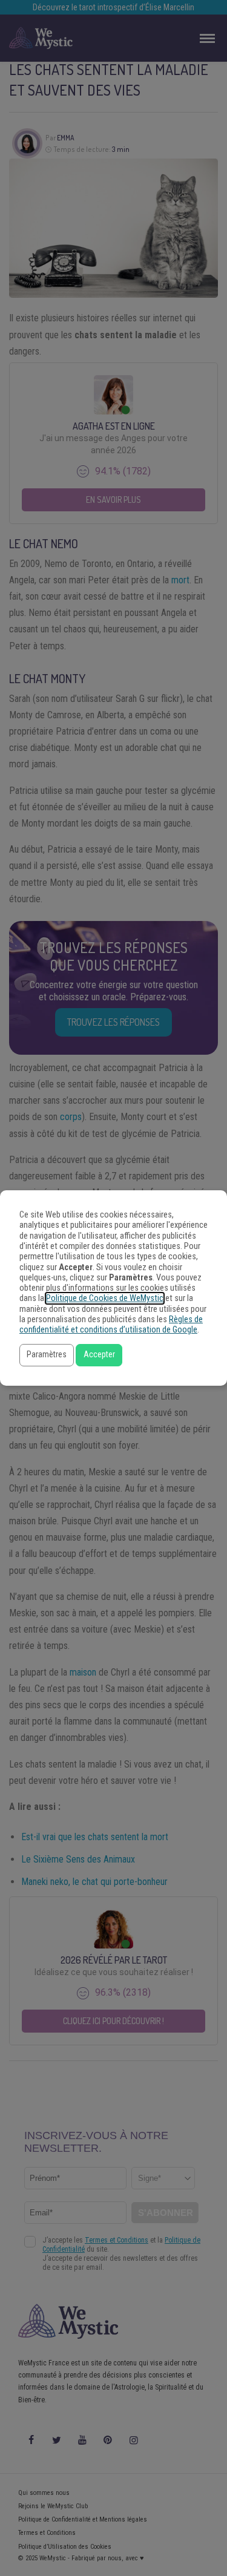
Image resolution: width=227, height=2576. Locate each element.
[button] (46, 1355)
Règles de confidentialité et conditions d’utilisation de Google (111, 1324)
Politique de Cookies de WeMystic (104, 1298)
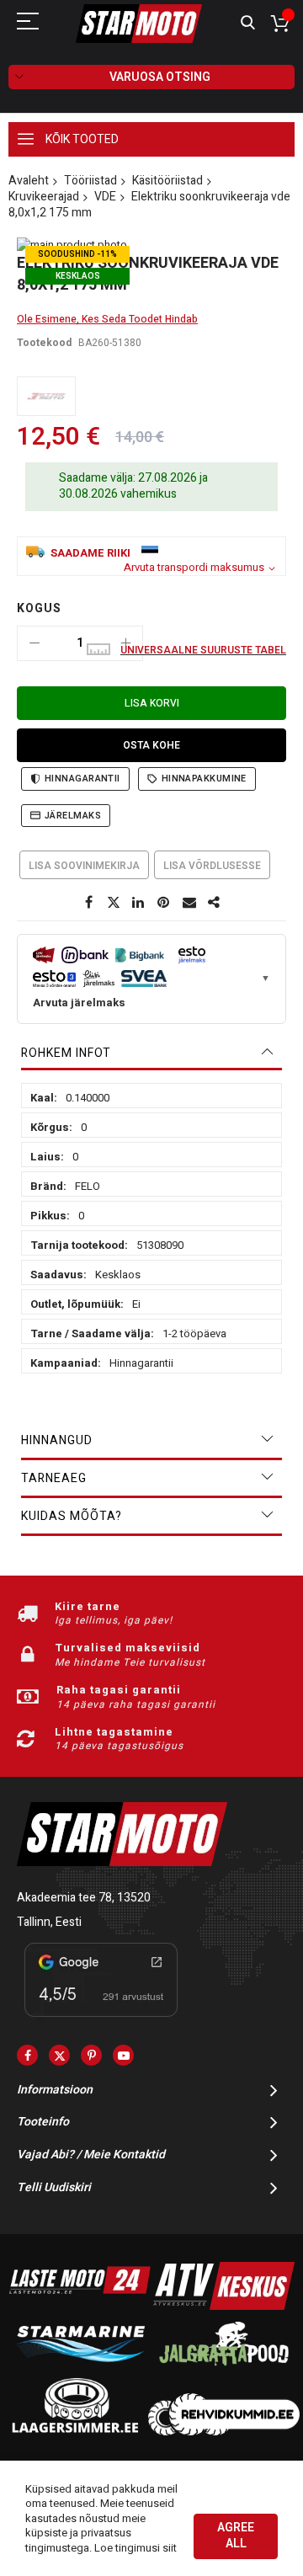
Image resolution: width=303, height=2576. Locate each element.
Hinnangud (57, 1440)
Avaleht (28, 180)
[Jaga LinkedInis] (138, 902)
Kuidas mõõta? (71, 1516)
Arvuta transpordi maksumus (194, 567)
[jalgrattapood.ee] (224, 2369)
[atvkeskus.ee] (224, 2306)
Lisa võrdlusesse (212, 865)
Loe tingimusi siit (135, 2548)
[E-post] (189, 902)
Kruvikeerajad (43, 196)
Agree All (235, 2535)
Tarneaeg (54, 1478)
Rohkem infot (66, 1053)
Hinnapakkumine (204, 778)
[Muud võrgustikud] (214, 902)
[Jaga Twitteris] (113, 902)
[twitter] (59, 2055)
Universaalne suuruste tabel (203, 650)
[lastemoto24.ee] (80, 2306)
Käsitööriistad (167, 180)
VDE (105, 196)
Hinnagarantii (82, 778)
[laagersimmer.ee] (75, 2432)
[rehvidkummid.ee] (224, 2432)
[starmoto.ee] (139, 23)
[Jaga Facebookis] (88, 902)
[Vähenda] (34, 643)
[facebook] (27, 2055)
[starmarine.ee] (80, 2369)
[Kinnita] (164, 902)
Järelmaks (73, 815)
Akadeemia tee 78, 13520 (84, 1898)
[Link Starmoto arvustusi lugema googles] (101, 2020)
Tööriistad (90, 180)
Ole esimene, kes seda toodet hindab (107, 319)
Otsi (248, 23)
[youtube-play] (123, 2055)
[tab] (151, 1053)
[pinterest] (91, 2055)
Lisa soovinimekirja (84, 865)
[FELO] (46, 396)
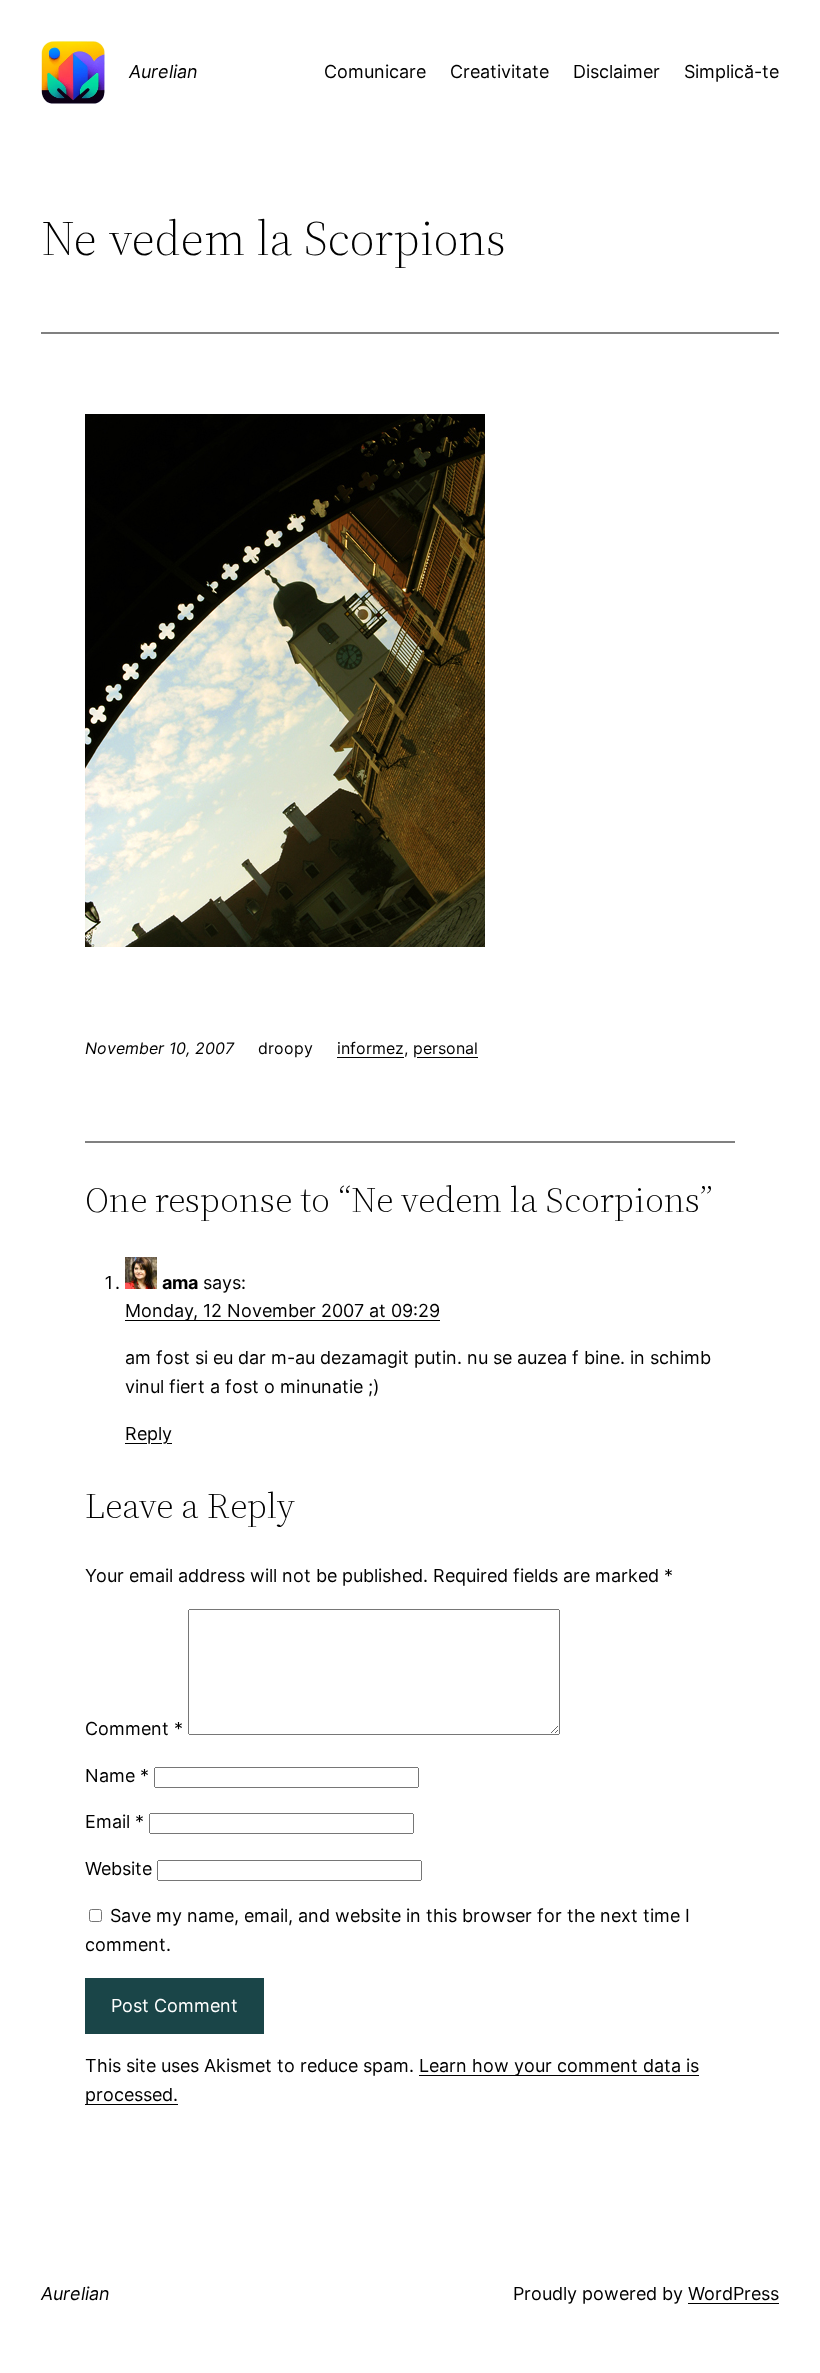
-------------------------
Copy back the listing above exactly, but only from the line with "[E-post] (189, 902)" through the line with "Lisa soovinimekirja (84, 865)", both ends included.

— Response below —
[E-post] (189, 902)
Kruvikeerajad (43, 196)
Agree All (235, 2535)
Tarneaeg (54, 1478)
Rohkem infot (66, 1053)
Hinnapakkumine (204, 778)
[Muud võrgustikud] (214, 902)
[Jaga Twitteris] (113, 902)
[twitter] (59, 2055)
Universaalne suuruste tabel (203, 650)
[lastemoto24.ee] (80, 2306)
Käsitööriistad (167, 180)
VDE (105, 196)
Hinnagarantii (82, 778)
[laagersimmer.ee] (75, 2432)
[rehvidkummid.ee] (224, 2432)
[starmoto.ee] (139, 23)
[Jaga Facebookis] (88, 902)
[Vähenda] (34, 643)
[facebook] (27, 2055)
[starmarine.ee] (80, 2369)
[Kinnita] (164, 902)
Järelmaks (73, 815)
Akadeemia tee 78, 13520 (84, 1898)
[Link Starmoto arvustusi lugema googles] (101, 2020)
Tööriistad (90, 180)
Ole esimene, kes seda toodet hindab (107, 319)
Otsi (248, 23)
[youtube-play] (123, 2055)
[tab] (151, 1053)
[pinterest] (91, 2055)
Lisa soovinimekirja (84, 865)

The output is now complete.